-- EXERCISE DATA --

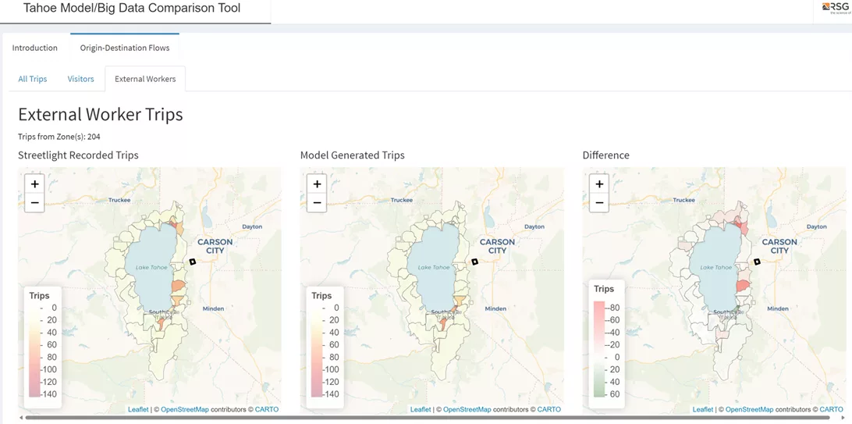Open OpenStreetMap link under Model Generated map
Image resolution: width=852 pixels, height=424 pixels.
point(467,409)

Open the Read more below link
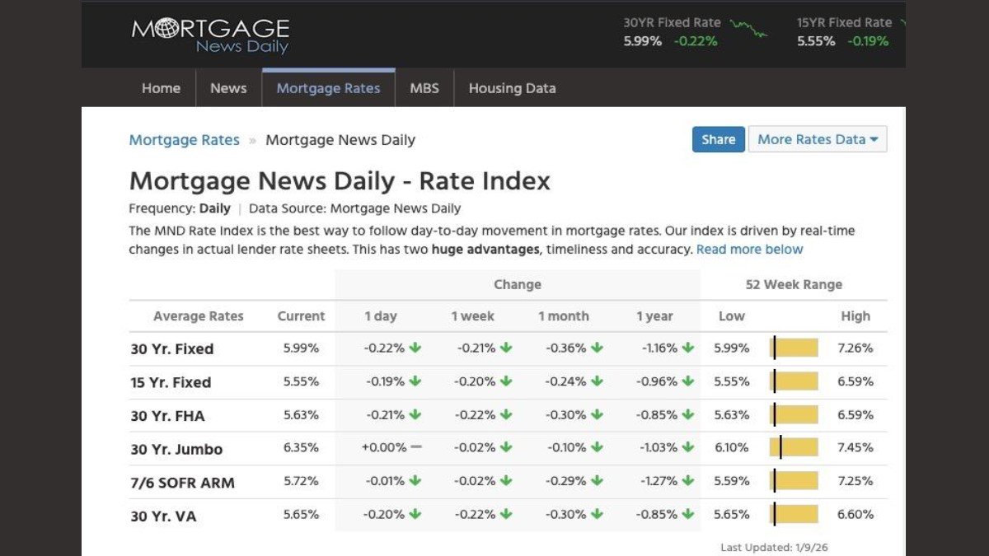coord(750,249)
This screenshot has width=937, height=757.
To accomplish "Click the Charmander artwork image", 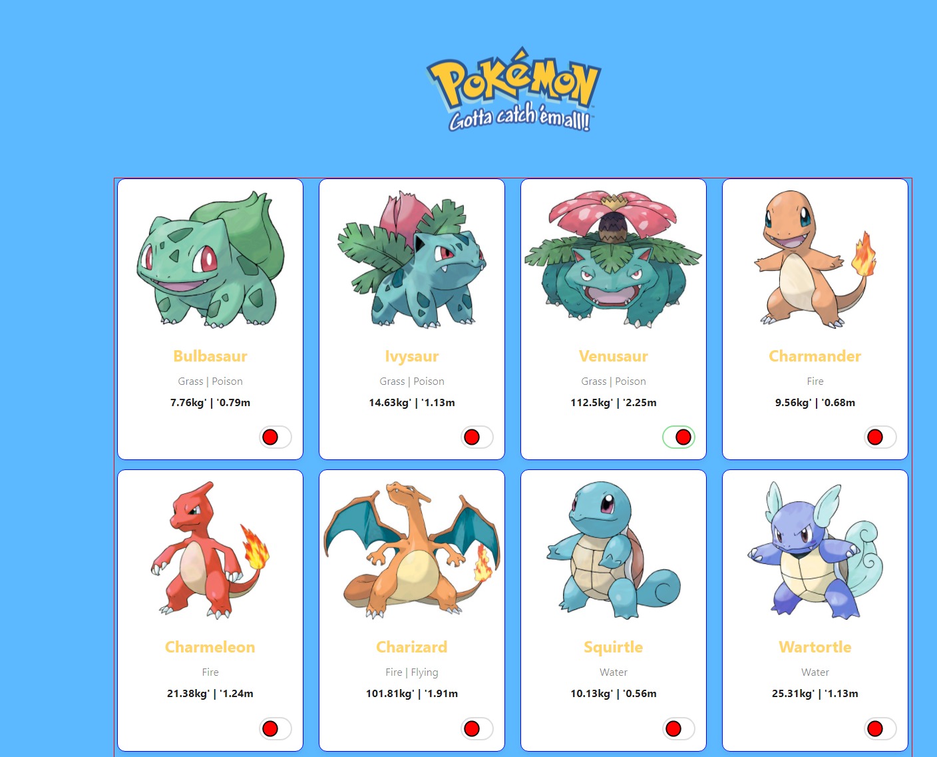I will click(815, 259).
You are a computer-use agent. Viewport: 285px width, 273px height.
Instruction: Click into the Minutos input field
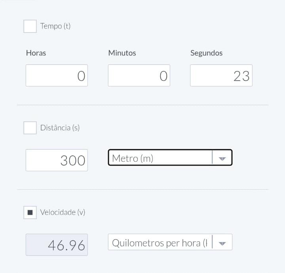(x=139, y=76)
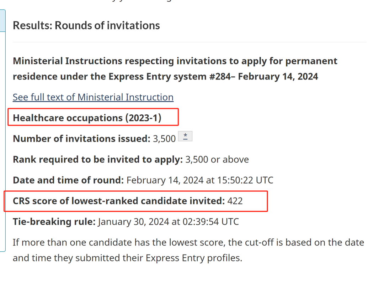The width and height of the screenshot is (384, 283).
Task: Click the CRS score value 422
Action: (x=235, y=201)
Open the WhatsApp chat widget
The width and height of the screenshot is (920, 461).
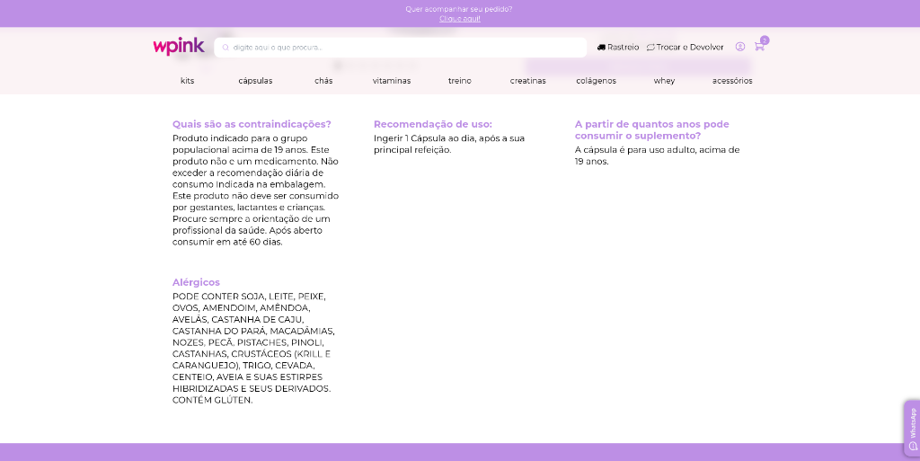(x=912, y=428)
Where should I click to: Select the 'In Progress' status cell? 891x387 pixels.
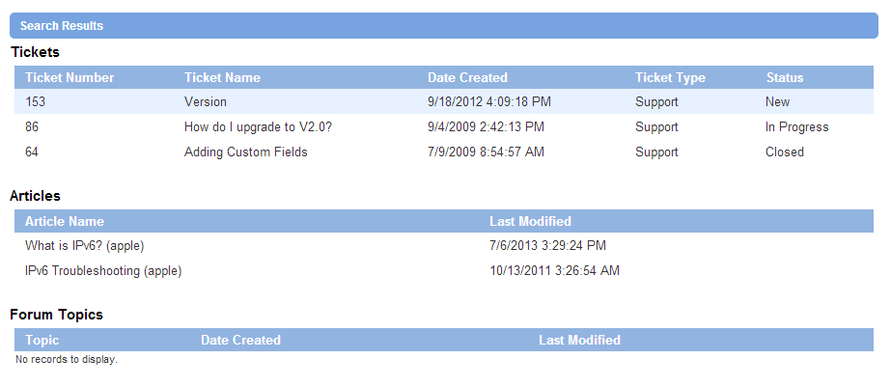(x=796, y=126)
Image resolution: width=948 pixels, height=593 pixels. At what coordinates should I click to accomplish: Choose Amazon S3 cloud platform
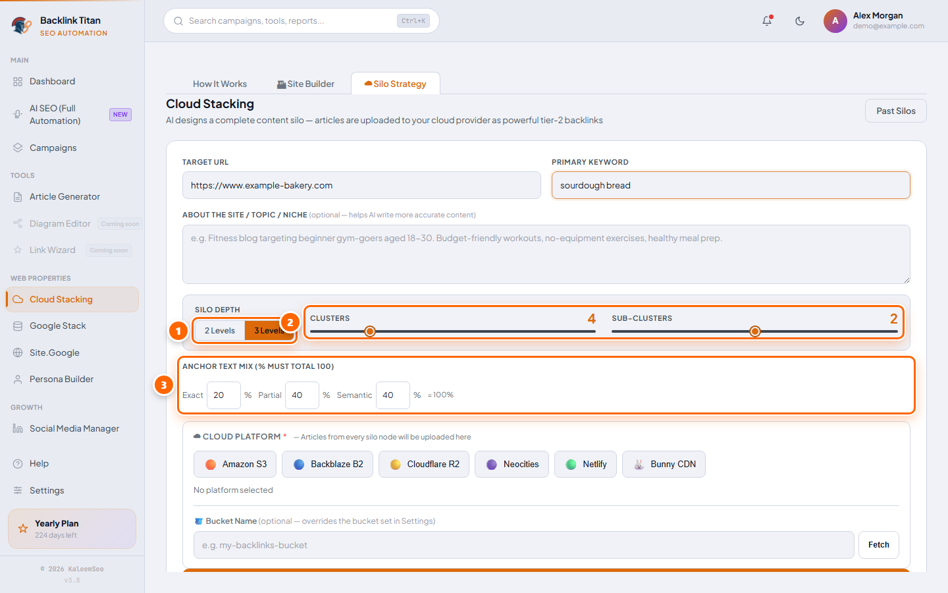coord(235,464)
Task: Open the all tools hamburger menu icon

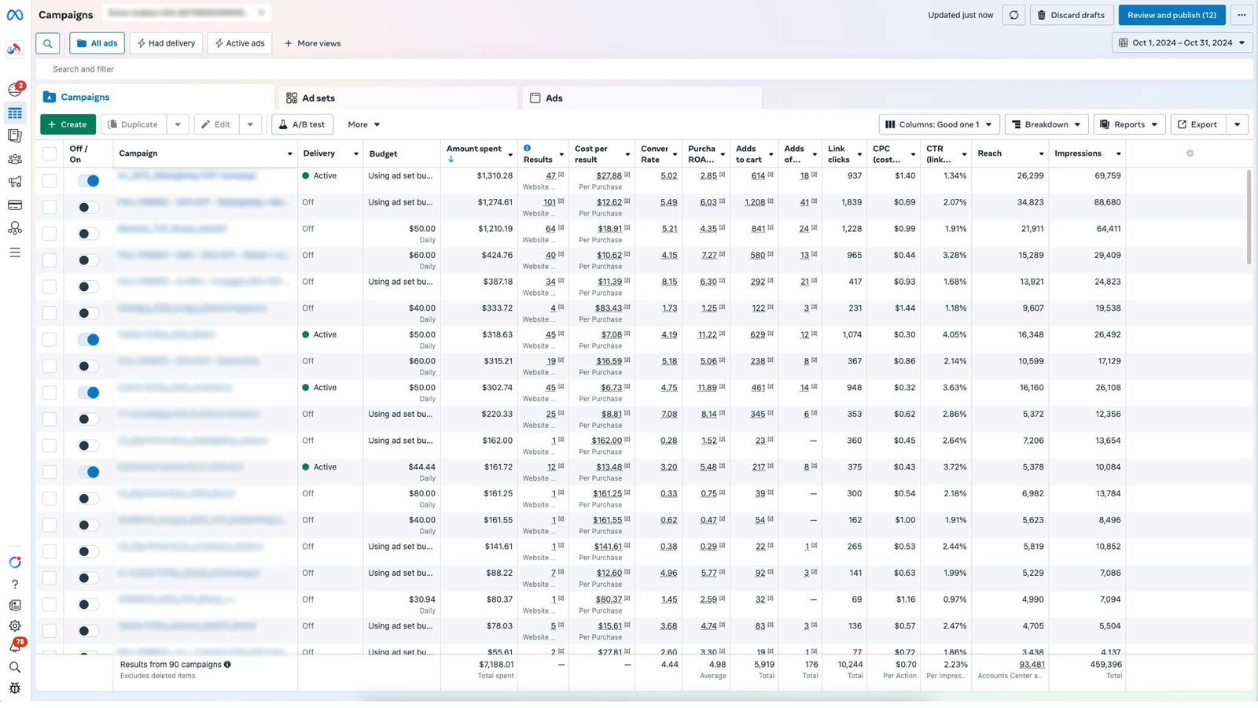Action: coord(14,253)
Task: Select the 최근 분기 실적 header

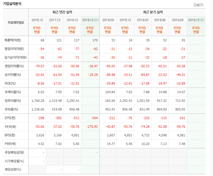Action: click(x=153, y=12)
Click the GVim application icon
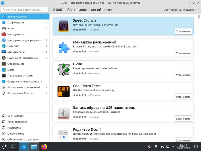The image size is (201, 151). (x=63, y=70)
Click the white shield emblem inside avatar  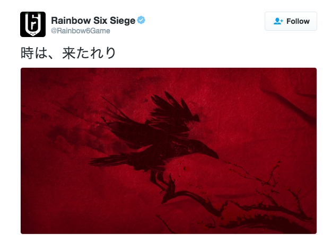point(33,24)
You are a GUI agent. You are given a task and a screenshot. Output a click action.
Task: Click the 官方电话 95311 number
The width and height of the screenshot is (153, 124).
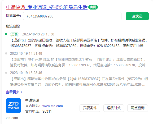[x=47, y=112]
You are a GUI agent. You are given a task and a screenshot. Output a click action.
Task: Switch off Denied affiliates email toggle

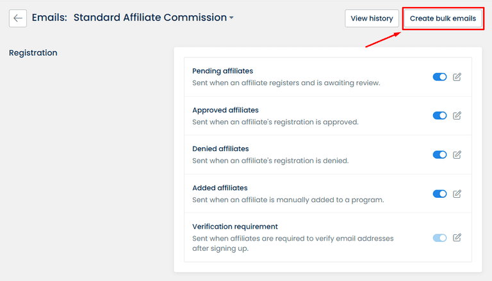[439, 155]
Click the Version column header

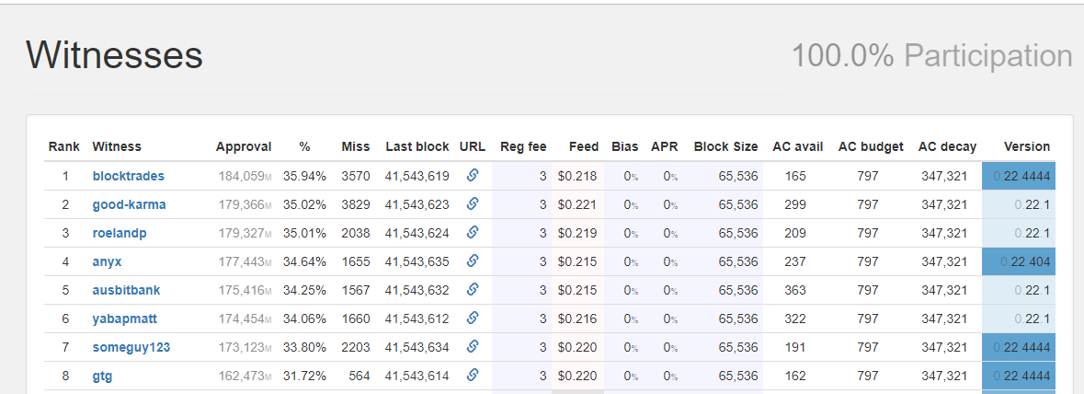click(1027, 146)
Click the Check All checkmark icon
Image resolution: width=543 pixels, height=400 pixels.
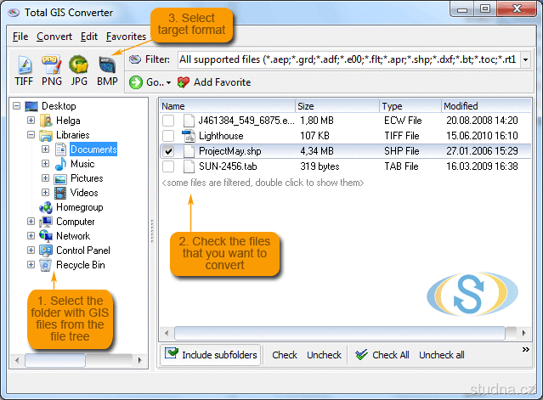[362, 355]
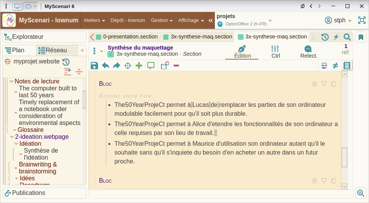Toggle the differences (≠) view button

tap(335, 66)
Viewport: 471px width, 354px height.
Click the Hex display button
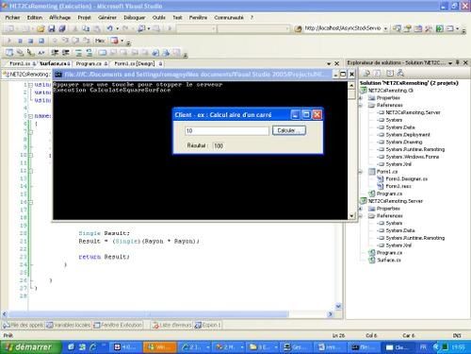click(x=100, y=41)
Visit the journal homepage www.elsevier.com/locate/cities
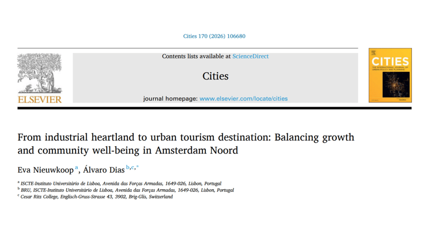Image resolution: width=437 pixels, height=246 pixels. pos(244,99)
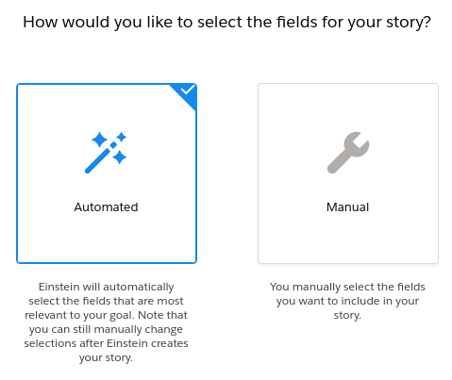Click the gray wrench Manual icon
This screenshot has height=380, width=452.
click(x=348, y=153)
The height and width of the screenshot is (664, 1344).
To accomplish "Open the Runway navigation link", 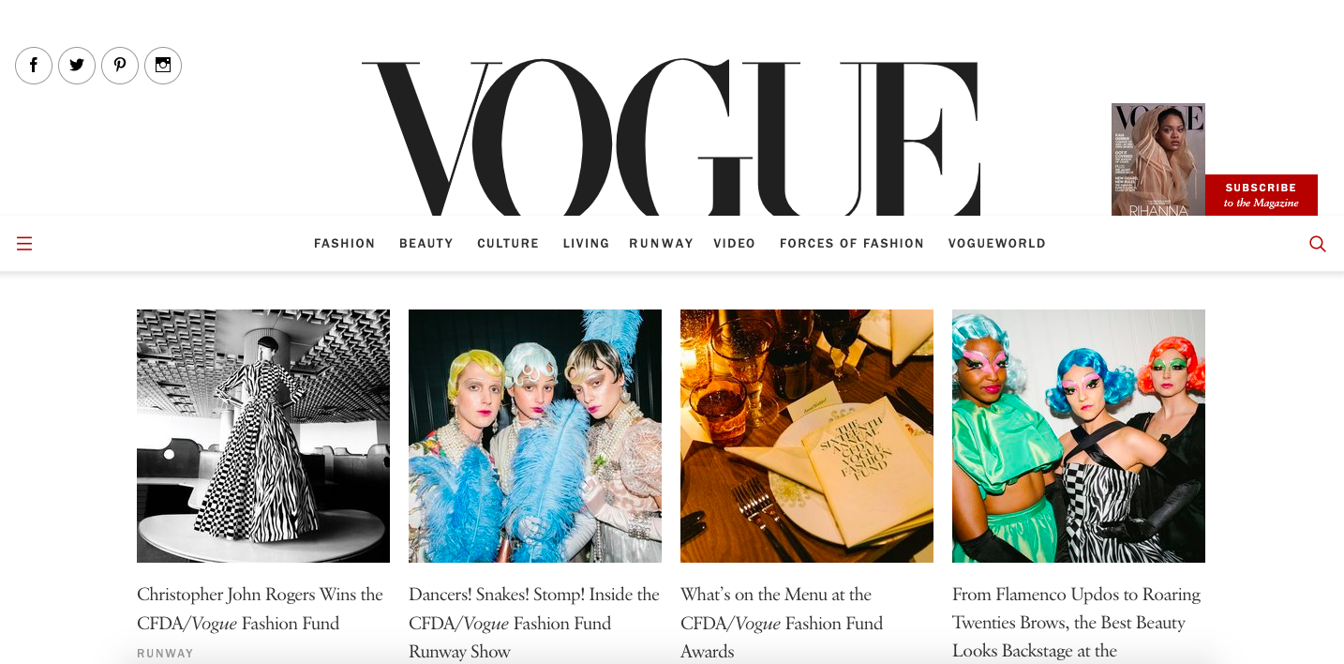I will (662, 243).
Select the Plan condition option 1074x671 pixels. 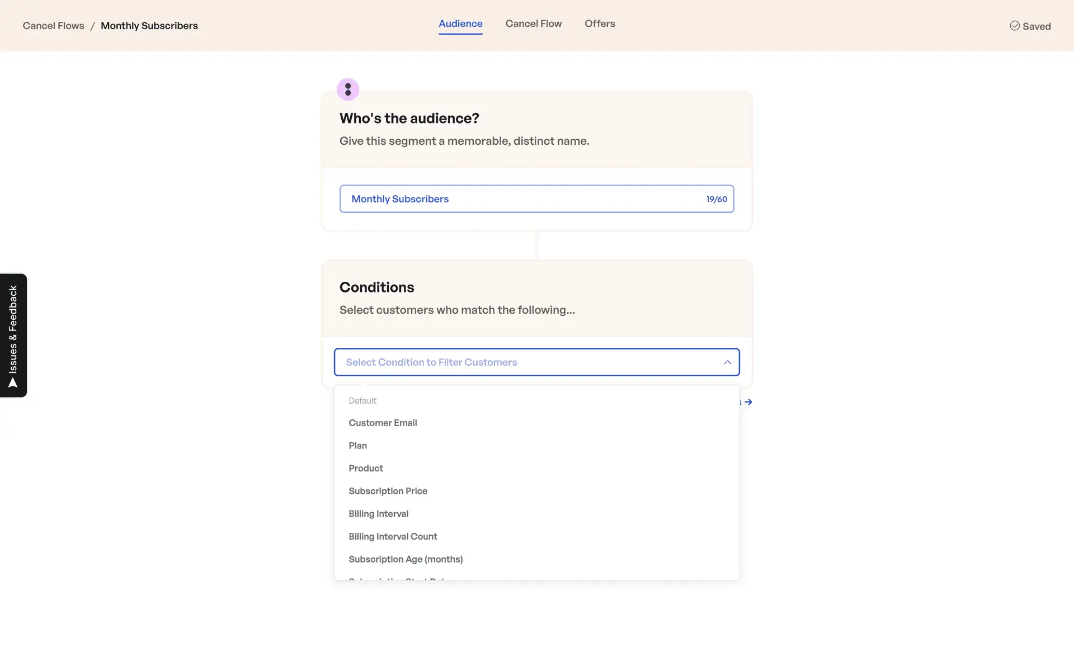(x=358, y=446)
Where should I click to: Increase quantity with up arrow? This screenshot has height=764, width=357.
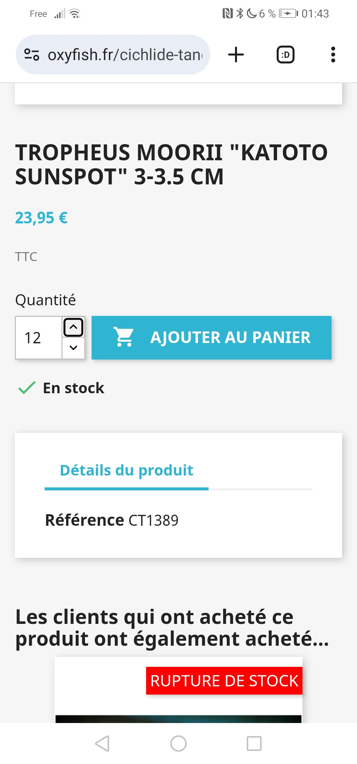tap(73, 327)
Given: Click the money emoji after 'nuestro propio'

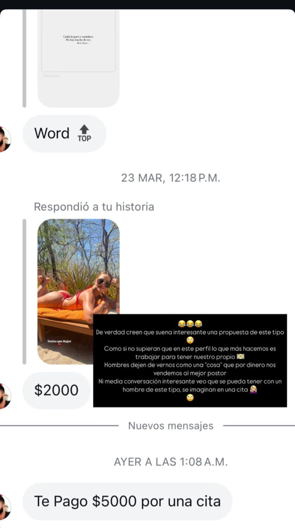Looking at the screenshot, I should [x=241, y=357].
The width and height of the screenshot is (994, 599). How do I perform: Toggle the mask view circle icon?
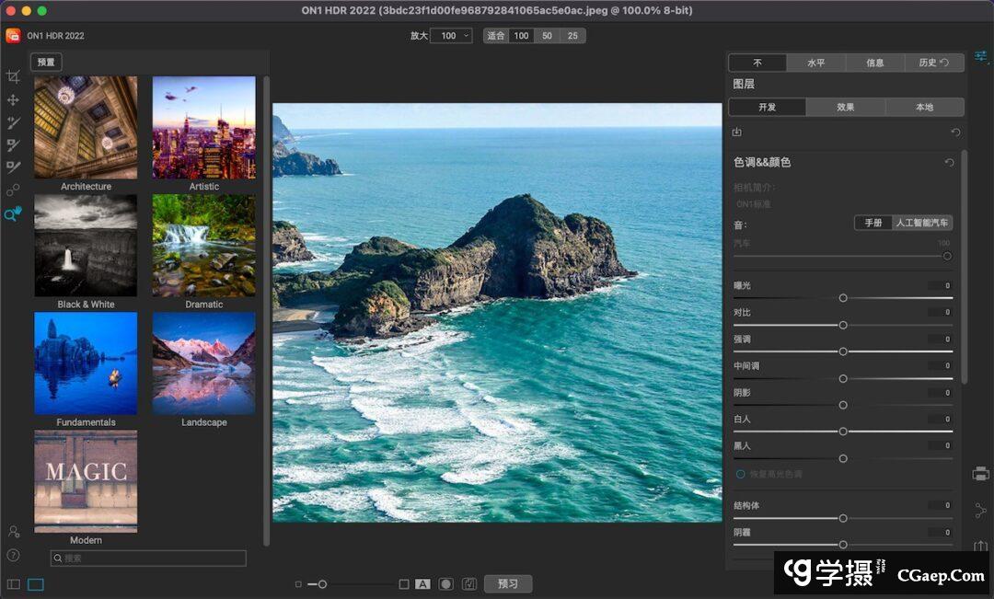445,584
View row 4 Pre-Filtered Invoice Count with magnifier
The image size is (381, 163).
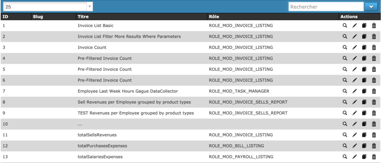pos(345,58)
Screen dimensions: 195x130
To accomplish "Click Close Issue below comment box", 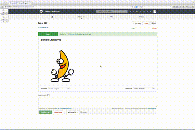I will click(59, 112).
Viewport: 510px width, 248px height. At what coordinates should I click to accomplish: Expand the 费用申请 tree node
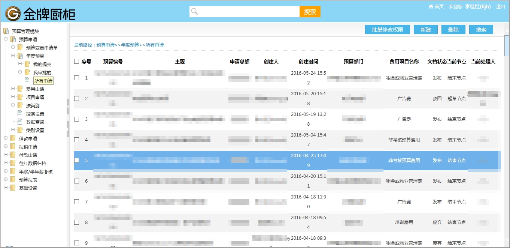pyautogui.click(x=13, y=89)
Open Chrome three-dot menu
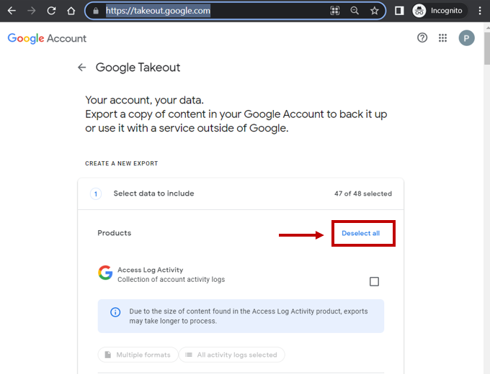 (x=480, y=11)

-- WHAT YOU SHOULD DO --
Nothing but the lines above, starting at the line that contains "Viewport: 471px width, 354px height." and ending at the line that contains "The height and", should be given again, exactly and without the pictures.

-- REPLY --
Viewport: 471px width, 354px height.
Click the Hex display button
click(x=100, y=41)
Visit the journal homepage www.elsevier.com/locate/cities
Image resolution: width=437 pixels, height=246 pixels. pos(244,99)
Click the gray wrench Manual icon
This screenshot has height=380, width=452.
click(x=348, y=153)
The height and width of the screenshot is (664, 1344).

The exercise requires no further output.